▶ Task description
Find the line with "The height and width of the screenshot is (602, 1200)." in the entries below, then reproduce it and every line after it down to and including the line with "Click the Illóolajok", exactly.

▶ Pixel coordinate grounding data
*** Block opens ***

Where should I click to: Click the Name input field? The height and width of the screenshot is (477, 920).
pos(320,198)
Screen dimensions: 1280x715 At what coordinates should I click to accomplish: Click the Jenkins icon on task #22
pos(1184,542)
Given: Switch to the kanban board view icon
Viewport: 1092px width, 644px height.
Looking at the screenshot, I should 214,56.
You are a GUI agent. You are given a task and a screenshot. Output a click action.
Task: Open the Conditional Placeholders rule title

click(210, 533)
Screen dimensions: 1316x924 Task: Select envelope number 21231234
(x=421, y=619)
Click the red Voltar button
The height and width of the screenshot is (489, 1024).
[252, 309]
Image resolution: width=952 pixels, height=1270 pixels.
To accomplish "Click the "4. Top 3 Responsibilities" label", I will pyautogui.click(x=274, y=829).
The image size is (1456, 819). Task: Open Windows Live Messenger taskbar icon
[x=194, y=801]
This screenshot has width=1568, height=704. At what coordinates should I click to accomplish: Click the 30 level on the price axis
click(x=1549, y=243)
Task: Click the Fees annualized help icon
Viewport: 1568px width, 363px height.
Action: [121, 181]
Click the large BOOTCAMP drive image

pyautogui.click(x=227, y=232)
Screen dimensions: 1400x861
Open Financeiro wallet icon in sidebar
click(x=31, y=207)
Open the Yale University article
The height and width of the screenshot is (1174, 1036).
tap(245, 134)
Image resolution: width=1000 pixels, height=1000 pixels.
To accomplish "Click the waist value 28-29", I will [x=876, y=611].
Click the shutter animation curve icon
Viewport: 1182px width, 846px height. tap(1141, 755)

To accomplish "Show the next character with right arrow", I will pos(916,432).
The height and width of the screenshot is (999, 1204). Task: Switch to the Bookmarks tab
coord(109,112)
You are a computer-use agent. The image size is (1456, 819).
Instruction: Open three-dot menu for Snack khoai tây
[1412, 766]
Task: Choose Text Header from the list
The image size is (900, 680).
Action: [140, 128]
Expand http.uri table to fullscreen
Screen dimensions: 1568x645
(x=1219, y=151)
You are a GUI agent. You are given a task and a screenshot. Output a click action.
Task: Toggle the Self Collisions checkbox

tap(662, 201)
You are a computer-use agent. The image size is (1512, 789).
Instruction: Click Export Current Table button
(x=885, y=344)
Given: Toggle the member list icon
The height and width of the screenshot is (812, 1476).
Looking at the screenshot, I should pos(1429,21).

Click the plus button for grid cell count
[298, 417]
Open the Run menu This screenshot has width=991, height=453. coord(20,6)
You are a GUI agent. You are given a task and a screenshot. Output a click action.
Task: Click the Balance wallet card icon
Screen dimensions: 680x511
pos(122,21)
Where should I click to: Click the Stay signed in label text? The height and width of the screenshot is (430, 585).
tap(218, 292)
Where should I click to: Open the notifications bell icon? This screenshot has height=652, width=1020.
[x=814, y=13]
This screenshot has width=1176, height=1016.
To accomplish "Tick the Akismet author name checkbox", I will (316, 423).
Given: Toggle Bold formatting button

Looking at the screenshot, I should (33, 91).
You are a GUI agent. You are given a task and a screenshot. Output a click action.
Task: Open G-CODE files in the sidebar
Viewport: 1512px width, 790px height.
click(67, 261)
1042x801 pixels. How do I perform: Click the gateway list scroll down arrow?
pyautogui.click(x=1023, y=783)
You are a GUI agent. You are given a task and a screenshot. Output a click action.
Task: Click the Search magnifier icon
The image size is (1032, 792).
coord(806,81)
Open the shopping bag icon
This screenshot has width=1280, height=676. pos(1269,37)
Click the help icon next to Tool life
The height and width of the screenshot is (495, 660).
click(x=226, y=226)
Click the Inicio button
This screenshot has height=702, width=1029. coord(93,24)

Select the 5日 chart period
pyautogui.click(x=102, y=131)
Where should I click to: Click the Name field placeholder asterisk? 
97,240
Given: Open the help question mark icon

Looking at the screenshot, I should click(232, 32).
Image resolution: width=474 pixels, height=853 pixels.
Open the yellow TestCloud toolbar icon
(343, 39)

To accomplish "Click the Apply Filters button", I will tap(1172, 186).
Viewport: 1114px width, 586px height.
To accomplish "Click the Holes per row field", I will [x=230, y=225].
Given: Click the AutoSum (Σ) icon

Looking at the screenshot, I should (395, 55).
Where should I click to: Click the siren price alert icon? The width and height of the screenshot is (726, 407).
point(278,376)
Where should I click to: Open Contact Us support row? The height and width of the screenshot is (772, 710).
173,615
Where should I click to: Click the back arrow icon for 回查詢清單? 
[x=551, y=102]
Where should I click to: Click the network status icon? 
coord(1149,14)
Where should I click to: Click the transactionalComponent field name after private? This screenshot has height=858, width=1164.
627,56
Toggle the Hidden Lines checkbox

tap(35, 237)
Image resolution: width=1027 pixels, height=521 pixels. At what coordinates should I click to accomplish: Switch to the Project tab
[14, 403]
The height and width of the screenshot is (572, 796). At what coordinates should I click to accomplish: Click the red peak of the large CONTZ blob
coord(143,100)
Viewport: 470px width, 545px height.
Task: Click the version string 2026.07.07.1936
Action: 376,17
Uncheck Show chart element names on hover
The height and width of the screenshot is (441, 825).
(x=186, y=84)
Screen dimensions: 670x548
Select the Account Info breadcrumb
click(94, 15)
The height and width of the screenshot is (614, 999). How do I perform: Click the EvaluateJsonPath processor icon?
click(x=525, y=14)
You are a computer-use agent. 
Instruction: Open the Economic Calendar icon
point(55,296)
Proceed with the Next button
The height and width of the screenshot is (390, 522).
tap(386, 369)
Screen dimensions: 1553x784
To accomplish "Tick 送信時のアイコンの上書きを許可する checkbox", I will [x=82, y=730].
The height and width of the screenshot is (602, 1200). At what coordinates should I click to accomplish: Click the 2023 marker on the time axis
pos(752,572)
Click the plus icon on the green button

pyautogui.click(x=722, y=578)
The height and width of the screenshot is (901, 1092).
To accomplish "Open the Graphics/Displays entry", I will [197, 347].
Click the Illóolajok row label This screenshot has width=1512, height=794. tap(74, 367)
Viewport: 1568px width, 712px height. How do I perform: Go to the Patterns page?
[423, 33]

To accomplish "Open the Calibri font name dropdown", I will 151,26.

*** Block closes ***

▶ Answer section
The height and width of the screenshot is (602, 1200). At what coordinates should I click to accomplish: Click the 2023 marker on the time axis
pos(752,572)
Click the plus icon on the green button

pyautogui.click(x=722, y=578)
The height and width of the screenshot is (901, 1092).
To accomplish "Open the Graphics/Displays entry", I will [197, 347].
Click the Illóolajok row label This screenshot has width=1512, height=794. tap(74, 367)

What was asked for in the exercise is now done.